Doğadan Gelen Çözümler: Şişkinliğe İyi Gelebilecek Gıdalar

Bazı gıdalar ise şişkinlik şikayetlerini hafifletmeye yardımcı olabilir. Kefir, yaşayan yararlı mikroplar açısından zengin fermente bir süt içeceğidir.
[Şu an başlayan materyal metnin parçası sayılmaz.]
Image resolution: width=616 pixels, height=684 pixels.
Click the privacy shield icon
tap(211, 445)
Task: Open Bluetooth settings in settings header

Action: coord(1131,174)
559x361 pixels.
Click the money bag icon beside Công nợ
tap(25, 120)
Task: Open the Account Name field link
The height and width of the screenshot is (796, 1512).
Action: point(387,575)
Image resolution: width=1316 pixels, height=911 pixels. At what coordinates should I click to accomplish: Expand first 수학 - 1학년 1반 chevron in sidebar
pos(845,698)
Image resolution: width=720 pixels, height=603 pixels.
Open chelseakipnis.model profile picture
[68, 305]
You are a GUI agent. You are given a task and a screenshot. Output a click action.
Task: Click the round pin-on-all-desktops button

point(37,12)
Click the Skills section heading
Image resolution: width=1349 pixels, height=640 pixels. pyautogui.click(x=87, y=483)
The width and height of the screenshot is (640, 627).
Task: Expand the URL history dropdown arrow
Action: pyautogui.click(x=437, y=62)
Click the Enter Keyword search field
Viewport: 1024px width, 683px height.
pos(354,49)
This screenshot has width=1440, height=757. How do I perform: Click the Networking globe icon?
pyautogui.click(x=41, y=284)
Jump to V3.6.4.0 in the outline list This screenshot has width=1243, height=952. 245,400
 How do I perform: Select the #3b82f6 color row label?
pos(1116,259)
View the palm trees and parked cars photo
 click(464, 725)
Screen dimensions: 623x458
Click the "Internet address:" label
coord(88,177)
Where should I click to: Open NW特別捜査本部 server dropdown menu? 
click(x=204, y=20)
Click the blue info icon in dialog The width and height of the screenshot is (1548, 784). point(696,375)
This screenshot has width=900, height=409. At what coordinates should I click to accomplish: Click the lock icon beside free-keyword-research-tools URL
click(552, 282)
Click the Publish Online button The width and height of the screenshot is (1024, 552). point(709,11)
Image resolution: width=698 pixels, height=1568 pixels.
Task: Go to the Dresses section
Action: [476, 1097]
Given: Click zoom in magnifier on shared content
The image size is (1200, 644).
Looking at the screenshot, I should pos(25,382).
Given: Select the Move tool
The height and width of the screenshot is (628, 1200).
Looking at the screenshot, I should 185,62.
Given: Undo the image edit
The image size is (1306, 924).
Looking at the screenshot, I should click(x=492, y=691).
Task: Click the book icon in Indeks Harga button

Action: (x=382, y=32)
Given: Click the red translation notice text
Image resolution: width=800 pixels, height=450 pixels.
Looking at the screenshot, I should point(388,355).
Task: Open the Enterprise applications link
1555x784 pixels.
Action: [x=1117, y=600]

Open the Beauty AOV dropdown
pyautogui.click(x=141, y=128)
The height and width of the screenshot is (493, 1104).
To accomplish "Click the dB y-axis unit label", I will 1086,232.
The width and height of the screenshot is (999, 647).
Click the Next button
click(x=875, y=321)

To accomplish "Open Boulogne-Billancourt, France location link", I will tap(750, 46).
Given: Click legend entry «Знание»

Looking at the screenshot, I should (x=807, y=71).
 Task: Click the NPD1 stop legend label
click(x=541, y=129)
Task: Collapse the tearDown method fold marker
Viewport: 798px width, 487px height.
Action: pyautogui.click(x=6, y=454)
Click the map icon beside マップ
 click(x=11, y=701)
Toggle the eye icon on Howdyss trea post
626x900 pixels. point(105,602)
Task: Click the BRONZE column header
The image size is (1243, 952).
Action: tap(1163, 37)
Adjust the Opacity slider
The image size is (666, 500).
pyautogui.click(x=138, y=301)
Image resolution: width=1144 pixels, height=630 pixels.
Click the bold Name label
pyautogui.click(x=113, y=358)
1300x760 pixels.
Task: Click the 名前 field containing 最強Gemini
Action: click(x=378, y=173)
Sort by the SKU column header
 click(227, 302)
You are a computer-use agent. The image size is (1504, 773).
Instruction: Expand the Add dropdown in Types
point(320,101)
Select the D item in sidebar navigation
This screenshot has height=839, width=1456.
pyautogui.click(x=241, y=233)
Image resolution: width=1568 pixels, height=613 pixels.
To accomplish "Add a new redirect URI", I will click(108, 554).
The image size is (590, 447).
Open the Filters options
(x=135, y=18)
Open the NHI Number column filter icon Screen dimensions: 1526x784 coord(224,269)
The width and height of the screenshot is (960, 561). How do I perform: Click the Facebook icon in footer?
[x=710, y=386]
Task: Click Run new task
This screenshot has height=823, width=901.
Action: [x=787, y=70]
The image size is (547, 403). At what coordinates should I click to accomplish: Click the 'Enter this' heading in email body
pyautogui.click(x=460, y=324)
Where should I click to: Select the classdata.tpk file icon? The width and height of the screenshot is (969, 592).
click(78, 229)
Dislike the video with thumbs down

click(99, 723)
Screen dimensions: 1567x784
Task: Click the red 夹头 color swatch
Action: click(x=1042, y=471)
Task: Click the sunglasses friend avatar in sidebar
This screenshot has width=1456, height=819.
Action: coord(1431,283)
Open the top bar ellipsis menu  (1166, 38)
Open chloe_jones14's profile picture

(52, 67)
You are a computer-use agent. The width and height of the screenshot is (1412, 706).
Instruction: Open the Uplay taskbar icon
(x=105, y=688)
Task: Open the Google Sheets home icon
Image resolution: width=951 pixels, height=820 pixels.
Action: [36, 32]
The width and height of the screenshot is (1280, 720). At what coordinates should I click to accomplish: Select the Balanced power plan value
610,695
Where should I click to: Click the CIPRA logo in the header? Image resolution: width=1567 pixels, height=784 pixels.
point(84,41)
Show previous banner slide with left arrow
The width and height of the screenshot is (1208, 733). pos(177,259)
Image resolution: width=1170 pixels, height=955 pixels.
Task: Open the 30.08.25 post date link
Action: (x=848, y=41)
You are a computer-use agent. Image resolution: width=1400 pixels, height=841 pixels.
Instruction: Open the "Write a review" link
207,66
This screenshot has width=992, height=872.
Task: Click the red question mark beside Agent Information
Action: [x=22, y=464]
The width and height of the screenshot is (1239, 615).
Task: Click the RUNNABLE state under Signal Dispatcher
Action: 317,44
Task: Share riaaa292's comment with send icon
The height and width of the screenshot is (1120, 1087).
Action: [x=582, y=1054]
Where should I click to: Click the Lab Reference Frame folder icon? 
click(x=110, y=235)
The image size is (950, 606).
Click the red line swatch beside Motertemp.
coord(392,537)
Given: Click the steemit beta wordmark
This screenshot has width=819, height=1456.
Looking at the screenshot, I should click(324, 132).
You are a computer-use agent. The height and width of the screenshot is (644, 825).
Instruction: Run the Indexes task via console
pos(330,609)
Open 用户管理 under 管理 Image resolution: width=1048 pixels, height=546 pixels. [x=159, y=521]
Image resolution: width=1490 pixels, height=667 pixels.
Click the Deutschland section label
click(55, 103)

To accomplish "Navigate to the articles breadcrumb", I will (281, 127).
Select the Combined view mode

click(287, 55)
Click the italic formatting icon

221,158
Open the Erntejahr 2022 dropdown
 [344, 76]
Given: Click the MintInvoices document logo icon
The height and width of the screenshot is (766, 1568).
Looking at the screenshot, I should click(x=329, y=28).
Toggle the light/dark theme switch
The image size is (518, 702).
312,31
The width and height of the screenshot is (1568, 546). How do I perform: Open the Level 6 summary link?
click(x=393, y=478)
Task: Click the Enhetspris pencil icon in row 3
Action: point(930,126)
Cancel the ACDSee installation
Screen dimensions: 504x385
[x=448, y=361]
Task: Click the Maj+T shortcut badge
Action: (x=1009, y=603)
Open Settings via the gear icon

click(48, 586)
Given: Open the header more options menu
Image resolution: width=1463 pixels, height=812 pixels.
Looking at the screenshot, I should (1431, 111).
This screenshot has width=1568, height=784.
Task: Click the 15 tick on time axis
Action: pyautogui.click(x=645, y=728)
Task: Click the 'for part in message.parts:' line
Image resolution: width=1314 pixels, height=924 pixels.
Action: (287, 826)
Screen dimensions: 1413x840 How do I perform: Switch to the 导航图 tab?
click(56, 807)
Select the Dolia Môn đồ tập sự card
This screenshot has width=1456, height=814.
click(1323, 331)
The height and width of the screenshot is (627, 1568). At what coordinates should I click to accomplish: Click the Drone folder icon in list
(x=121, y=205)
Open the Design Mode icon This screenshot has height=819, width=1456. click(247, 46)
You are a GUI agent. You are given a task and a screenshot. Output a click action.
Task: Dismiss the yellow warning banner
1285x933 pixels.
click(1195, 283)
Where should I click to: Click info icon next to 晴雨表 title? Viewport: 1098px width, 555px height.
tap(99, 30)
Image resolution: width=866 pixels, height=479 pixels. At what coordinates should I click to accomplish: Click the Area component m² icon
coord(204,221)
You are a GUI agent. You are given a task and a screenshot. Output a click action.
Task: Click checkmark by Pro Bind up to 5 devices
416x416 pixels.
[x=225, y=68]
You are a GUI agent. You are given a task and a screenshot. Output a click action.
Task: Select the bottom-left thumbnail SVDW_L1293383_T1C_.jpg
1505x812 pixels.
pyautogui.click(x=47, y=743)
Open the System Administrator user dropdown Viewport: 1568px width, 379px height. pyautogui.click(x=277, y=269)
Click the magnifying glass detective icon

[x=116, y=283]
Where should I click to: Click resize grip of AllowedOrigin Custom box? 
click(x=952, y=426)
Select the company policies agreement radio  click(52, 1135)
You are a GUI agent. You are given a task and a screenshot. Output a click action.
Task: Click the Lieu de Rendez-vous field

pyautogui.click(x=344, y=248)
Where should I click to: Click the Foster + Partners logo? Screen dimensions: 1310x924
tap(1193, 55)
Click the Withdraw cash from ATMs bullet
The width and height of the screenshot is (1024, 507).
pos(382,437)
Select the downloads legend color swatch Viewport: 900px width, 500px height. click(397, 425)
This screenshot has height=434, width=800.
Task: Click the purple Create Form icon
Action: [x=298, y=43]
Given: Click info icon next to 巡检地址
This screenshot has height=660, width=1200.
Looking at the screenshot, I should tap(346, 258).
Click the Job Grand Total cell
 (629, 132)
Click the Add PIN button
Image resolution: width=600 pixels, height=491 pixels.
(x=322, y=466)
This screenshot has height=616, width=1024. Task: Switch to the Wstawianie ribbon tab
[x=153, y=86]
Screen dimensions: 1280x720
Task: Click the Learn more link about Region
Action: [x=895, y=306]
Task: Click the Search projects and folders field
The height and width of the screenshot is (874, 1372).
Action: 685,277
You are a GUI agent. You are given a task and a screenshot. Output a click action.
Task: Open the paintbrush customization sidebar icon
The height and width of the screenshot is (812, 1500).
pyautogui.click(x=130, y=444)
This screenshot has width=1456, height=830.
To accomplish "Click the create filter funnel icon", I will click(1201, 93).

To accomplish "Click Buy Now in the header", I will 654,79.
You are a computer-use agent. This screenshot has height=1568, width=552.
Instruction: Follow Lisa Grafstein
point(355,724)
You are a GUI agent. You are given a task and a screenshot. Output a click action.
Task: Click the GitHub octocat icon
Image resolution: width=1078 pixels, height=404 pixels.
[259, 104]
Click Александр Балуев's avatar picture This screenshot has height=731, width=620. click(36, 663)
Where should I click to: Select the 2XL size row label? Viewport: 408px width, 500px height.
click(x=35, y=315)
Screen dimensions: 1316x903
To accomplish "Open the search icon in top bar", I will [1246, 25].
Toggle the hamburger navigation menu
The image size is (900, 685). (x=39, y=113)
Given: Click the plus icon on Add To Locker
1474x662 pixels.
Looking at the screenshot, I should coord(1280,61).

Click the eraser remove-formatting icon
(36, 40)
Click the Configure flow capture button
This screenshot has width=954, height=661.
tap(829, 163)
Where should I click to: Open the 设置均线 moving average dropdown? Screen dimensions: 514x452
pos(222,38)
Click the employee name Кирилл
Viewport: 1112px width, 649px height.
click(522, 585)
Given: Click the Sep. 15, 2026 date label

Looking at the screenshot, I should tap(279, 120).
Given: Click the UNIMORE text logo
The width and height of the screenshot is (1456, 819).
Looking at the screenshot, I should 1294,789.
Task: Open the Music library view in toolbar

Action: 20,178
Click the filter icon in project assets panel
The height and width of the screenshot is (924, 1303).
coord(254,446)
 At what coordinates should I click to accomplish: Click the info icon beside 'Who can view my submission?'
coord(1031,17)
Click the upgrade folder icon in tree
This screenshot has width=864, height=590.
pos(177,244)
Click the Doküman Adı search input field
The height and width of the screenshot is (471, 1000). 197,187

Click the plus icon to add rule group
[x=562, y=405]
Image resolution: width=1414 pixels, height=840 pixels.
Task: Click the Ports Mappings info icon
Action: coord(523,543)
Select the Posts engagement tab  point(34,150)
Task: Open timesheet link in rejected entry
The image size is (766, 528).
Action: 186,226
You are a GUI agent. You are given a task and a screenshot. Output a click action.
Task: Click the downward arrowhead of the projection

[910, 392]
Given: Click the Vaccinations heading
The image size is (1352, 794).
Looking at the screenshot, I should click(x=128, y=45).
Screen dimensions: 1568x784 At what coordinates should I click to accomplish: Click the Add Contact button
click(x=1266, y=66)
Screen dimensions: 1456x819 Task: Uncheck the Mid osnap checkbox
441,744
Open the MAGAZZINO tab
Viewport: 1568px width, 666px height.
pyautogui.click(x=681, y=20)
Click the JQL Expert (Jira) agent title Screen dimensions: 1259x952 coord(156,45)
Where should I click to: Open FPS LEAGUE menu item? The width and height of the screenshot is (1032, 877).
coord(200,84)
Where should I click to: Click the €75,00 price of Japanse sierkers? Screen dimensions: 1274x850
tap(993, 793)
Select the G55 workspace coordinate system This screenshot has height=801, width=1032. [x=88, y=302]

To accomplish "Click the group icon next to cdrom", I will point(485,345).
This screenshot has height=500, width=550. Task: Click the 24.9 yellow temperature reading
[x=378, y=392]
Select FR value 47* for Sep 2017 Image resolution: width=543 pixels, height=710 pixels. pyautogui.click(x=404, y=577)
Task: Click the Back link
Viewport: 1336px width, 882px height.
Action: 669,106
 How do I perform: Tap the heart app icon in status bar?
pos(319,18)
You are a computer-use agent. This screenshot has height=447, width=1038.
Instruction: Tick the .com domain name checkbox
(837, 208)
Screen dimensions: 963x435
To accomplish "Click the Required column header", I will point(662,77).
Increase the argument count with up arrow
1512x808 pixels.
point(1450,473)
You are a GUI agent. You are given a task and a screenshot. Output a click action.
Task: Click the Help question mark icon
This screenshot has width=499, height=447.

Birçok araştırmada kefirin bağırsak mikrobiyomunu olumlu etkileyebileceği ve laktoz hassasiyeti bulunan insanlarda gazı azaltabileceği ortaya konulmuştur. Kabızlık kaynaklı şişkinlik yaşayanlar için ise kivi etkili bir çözüm sunabilir. Kivi, dışkıyı yumuşatan lifler ve bağırsak hareketlerine yardımcı olan aktinidin adlı bir enzim içerir. Bazı araştırmalar günde iki adet kivi yemenin kabızlığı iyileşrebileceğini göstermektedir. Gaz oluşturmayan lifler açısından zengin olan keten tohumu da iyi bir seçenektir. Günde iki yemek kaşığı keten tohumu tüketmenin IBS'si olanlarda şişkinlik ve kabızlığı azaltabileceğini gösteren kanıtlar mevcuttur. Geleneksel olarak sindirime yardımcı olduğu bilinen nane çayı da kasları gevşeterek krampları rahatlatabilir. Lisanslı bir diyetisyen olan Laura Tilt, anılan gıdaların faydalı olabileceğini belirtirken, kalıcı sorunlar için tıbbi teşhisin ve profesyonel beslenme tavsiyelerinin önemini vurgulamaktadır.